My desire is to phase out large CDC state prisons like Pelican Bay and replace them with community staffed safe houses for the truly violent offenders. No more arrests or incarcerations of non-violent drug offenders of ANY ethnicity. Eventually with enough education and prevention of poverty in our affluent consumer capitalist society we can reduce violent behavior in our society to negligible..

On that note we also need to remove Mumia Abu Jamal from PA's death row as there is considerable doubt of his guilt, let alone the certainty of guilt required for his incarceration. For example, the Philadelphia police & Mumia's prosecuters have never provided ANY scientific evidence to the coroner's questions about how the bullet could have entered Philadelphia police officer Daniel Faulkner's body at an angle from such great heights? Mumia was indeed standing with his feet on the ground and for the bullet to ricochet off the rooftop and enter Faulkner would clearly be an improbable possibility. Seems like the Philadelphia police want to throw physics and logic out the window in their attempts to nail Mumia. So who could have been the sniper on the roof (FBI) and why is Mumia serving time for his crime?

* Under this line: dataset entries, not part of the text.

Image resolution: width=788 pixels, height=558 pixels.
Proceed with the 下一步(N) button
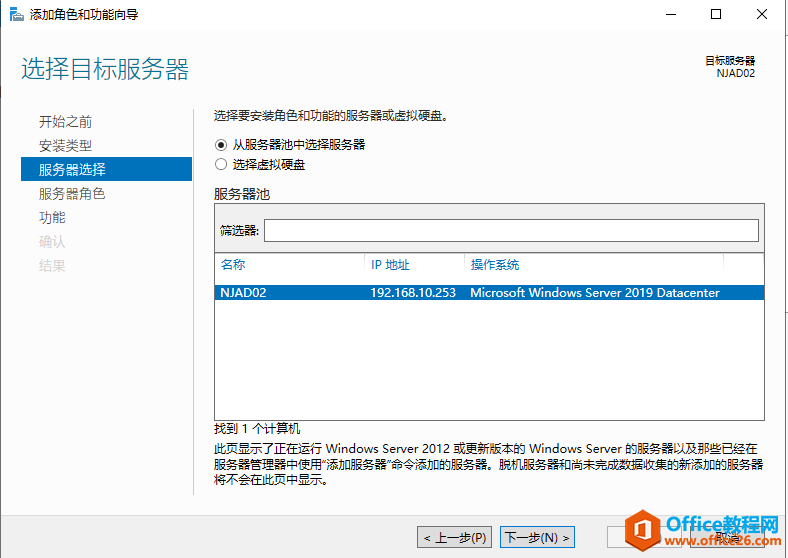pos(538,537)
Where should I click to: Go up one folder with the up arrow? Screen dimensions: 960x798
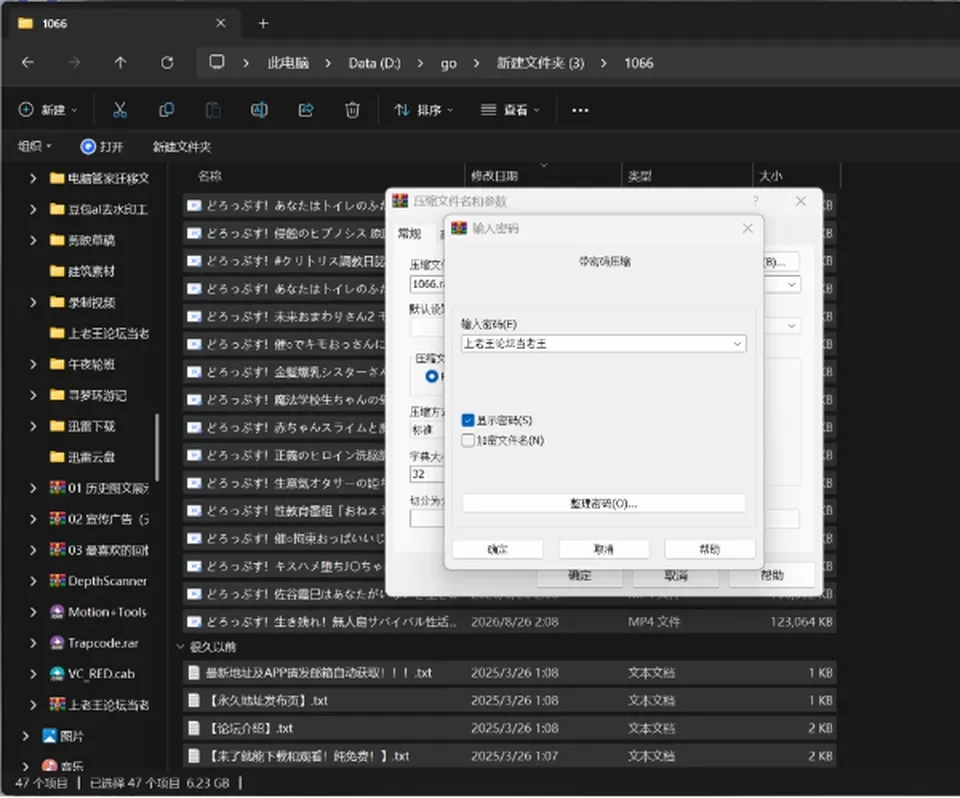pyautogui.click(x=120, y=62)
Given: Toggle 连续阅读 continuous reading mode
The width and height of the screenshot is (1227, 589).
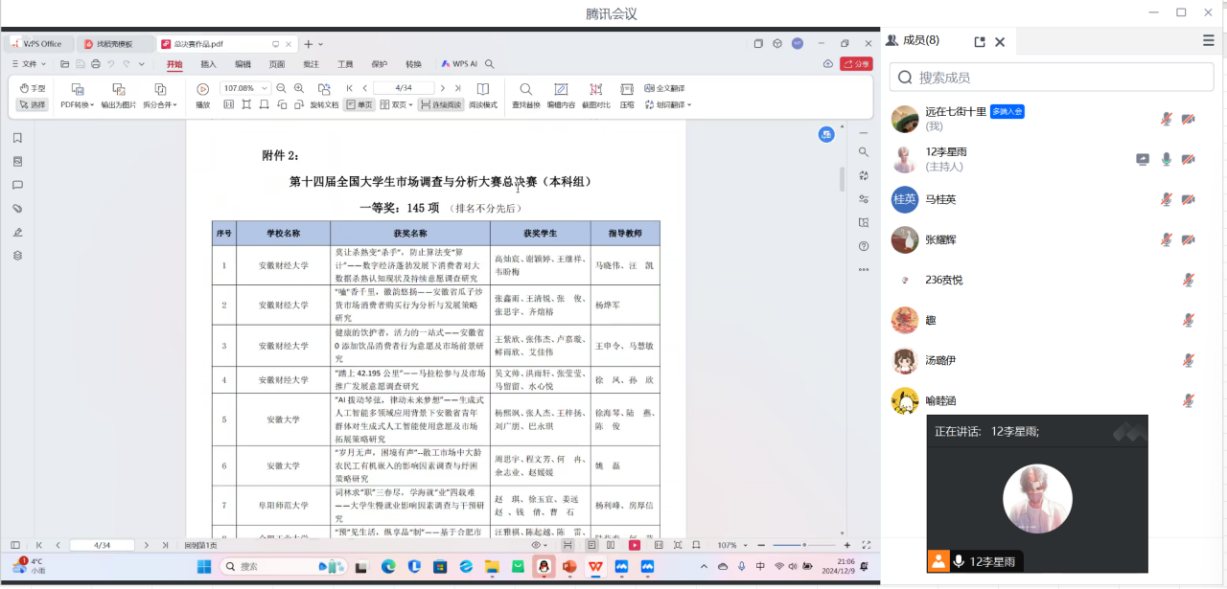Looking at the screenshot, I should 441,105.
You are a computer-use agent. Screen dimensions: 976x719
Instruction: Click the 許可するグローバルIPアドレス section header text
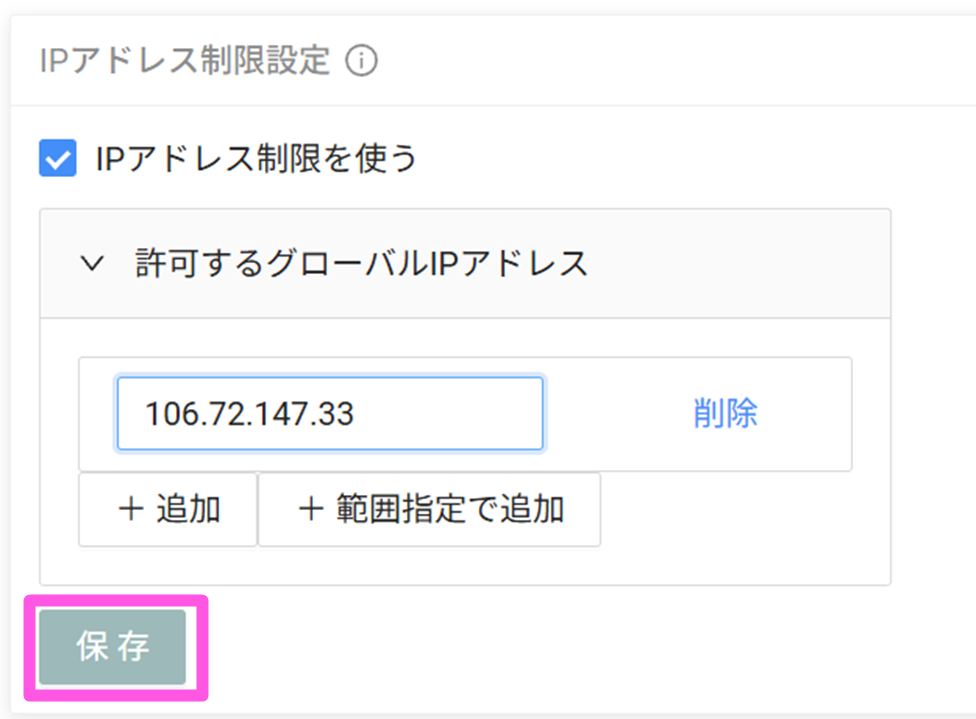(361, 264)
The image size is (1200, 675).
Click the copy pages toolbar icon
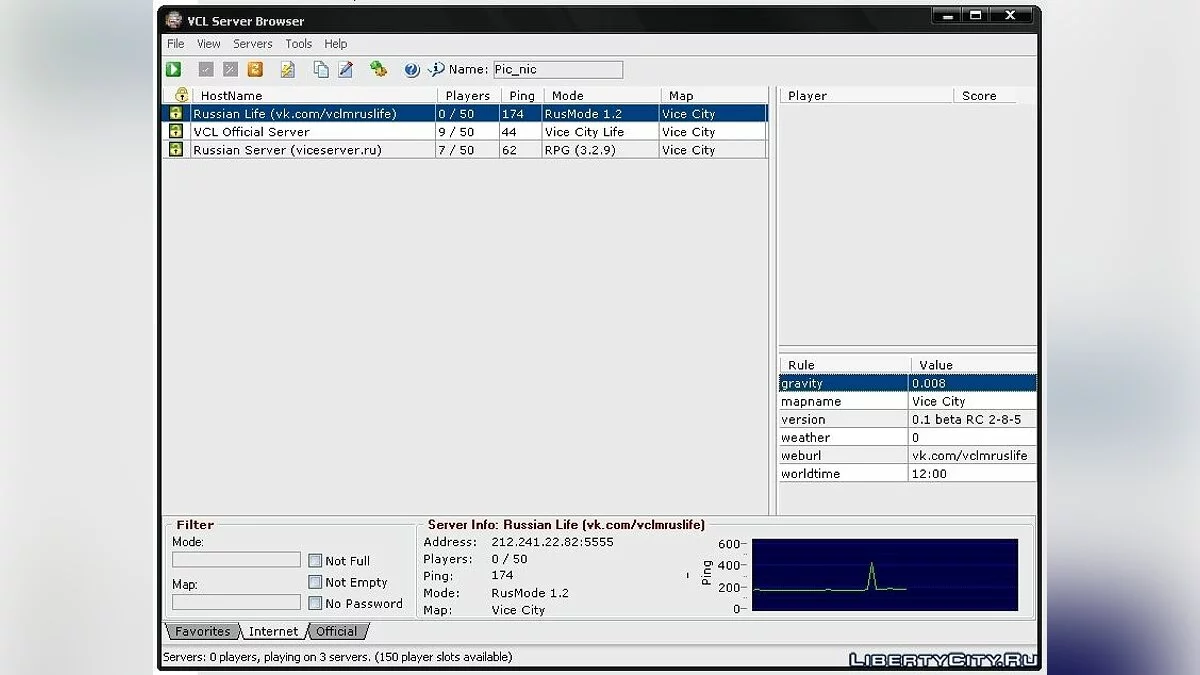321,69
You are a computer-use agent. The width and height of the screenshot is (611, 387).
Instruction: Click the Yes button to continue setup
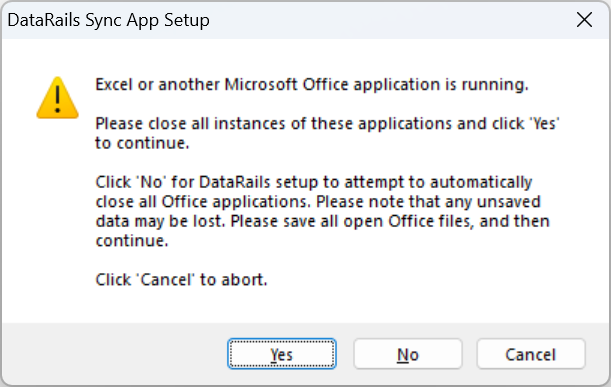coord(282,354)
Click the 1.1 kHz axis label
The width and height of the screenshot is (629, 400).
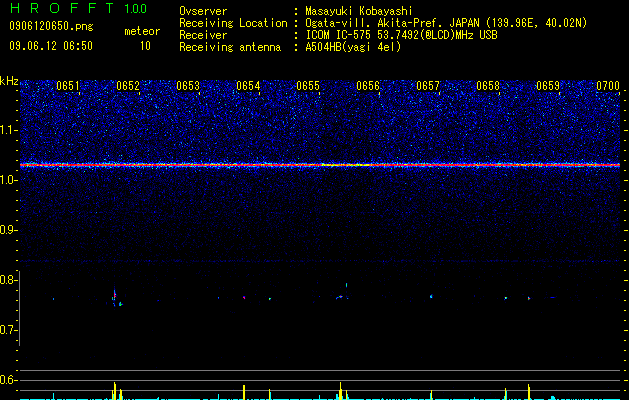click(9, 130)
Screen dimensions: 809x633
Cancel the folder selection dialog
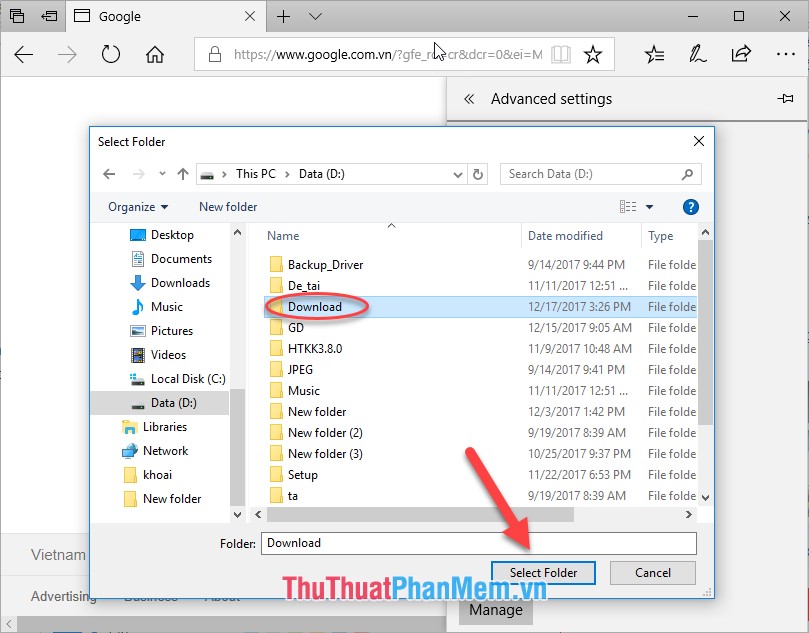[652, 572]
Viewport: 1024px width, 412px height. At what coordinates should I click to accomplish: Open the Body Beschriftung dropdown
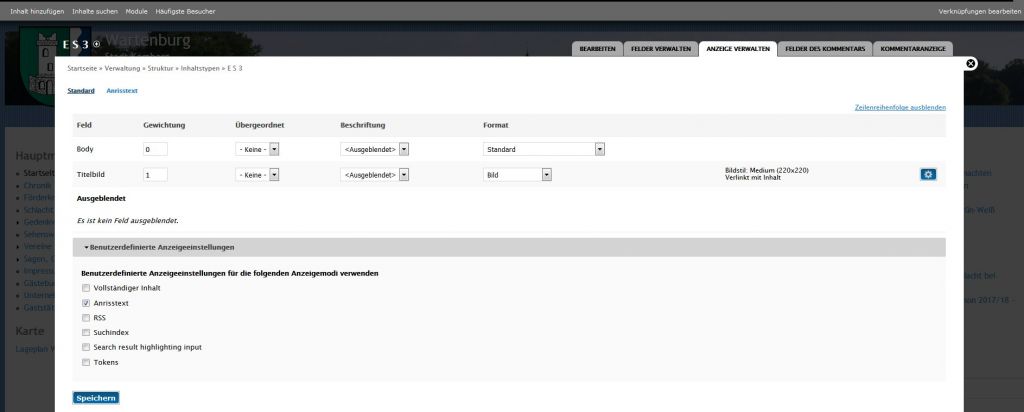[x=375, y=149]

That Daniel Faulkner was a pawn sacrificed by government goons too much for the trusting minds of police officers? Did the coroner eventually give in due to overwhelming police pressures??

There are many other inconsistencies that resulted in Mumia's sentence;

"5. THE EVIDENCE An entry in the original coroner’s report that stated that a .44 caliber bullet killed the policeman is now considered a “clerical error”. Mumia’s gun, a .38 caliber pistol, could not have fired such a bullet. A medical examiner testified that the bullet was smashed, but a defense expert asserts that the bullet remained intact. A ballistics expert told the defense that switching bullets was done all the time."